BEGIN MATERIAL FOR THIS TASK

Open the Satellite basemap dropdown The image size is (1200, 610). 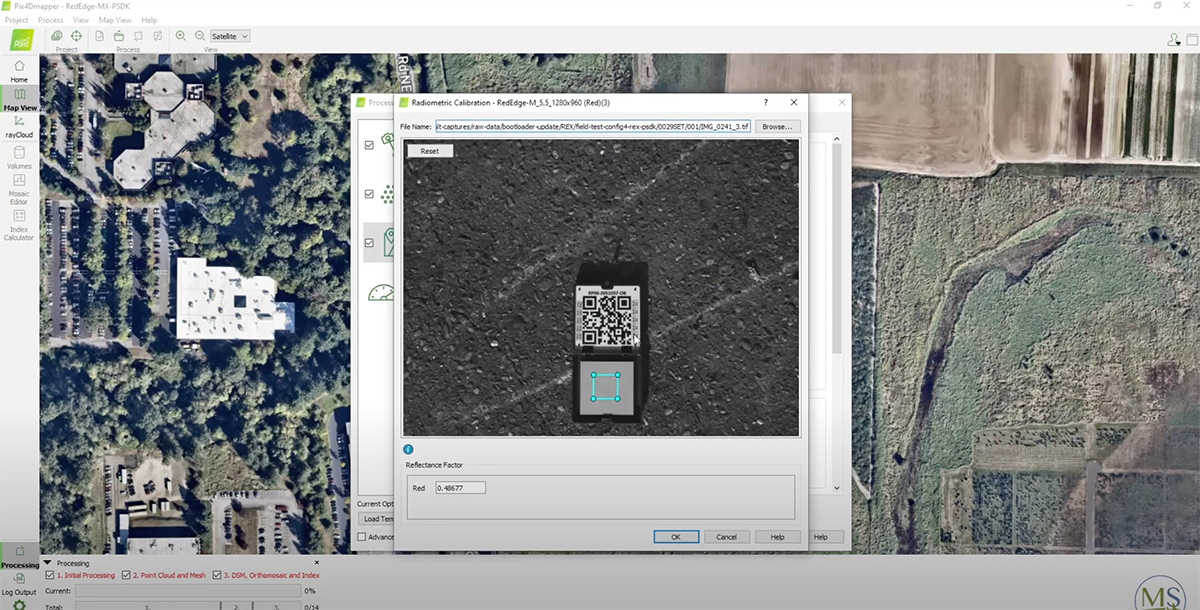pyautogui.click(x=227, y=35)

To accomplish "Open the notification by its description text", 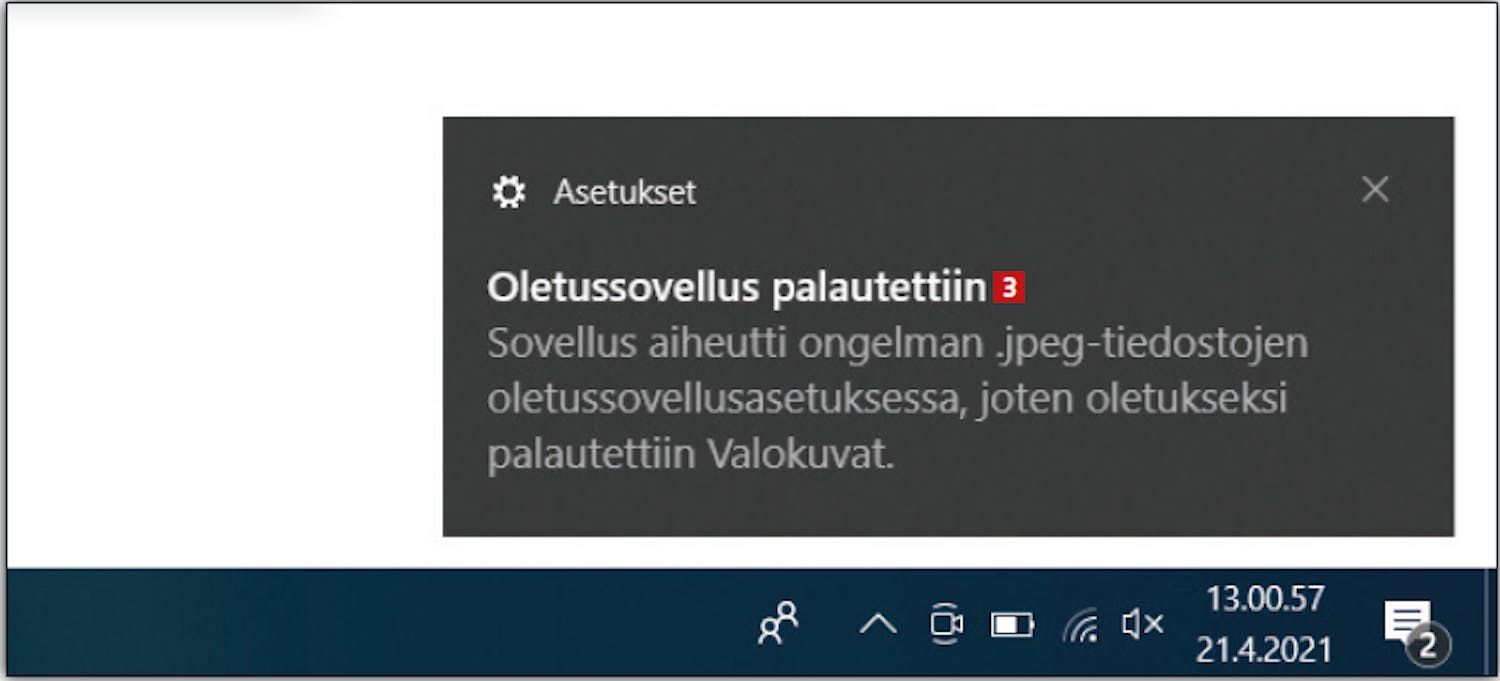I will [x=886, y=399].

END MATERIAL FOR THIS TASK
BEGIN MATERIAL FOR THIS TASK

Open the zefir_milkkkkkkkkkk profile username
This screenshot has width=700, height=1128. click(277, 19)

END MATERIAL FOR THIS TASK
BEGIN MATERIAL FOR THIS TASK

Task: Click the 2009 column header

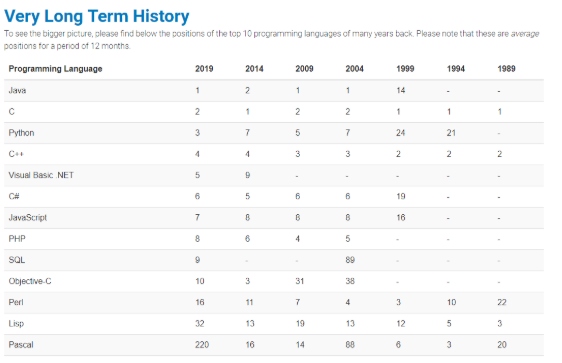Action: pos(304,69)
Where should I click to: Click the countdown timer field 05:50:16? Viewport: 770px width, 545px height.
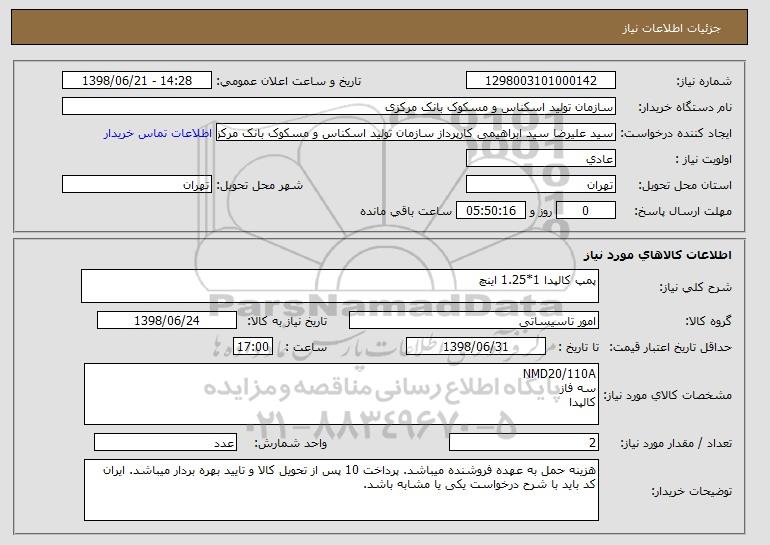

END MATERIAL FOR THIS TASK

▶ TO DO:
Write out word for word the lines of the listing above from the line with "Task: Click the 2009 column header" to the line with "Where should I", taking in both of those lines but no pictures.

▶ PROBLEM SOLUTION:
Task: Click the 2009 column header

Action: pos(304,69)
Where should I click to: Click the countdown timer field 05:50:16? Viewport: 770px width, 545px height.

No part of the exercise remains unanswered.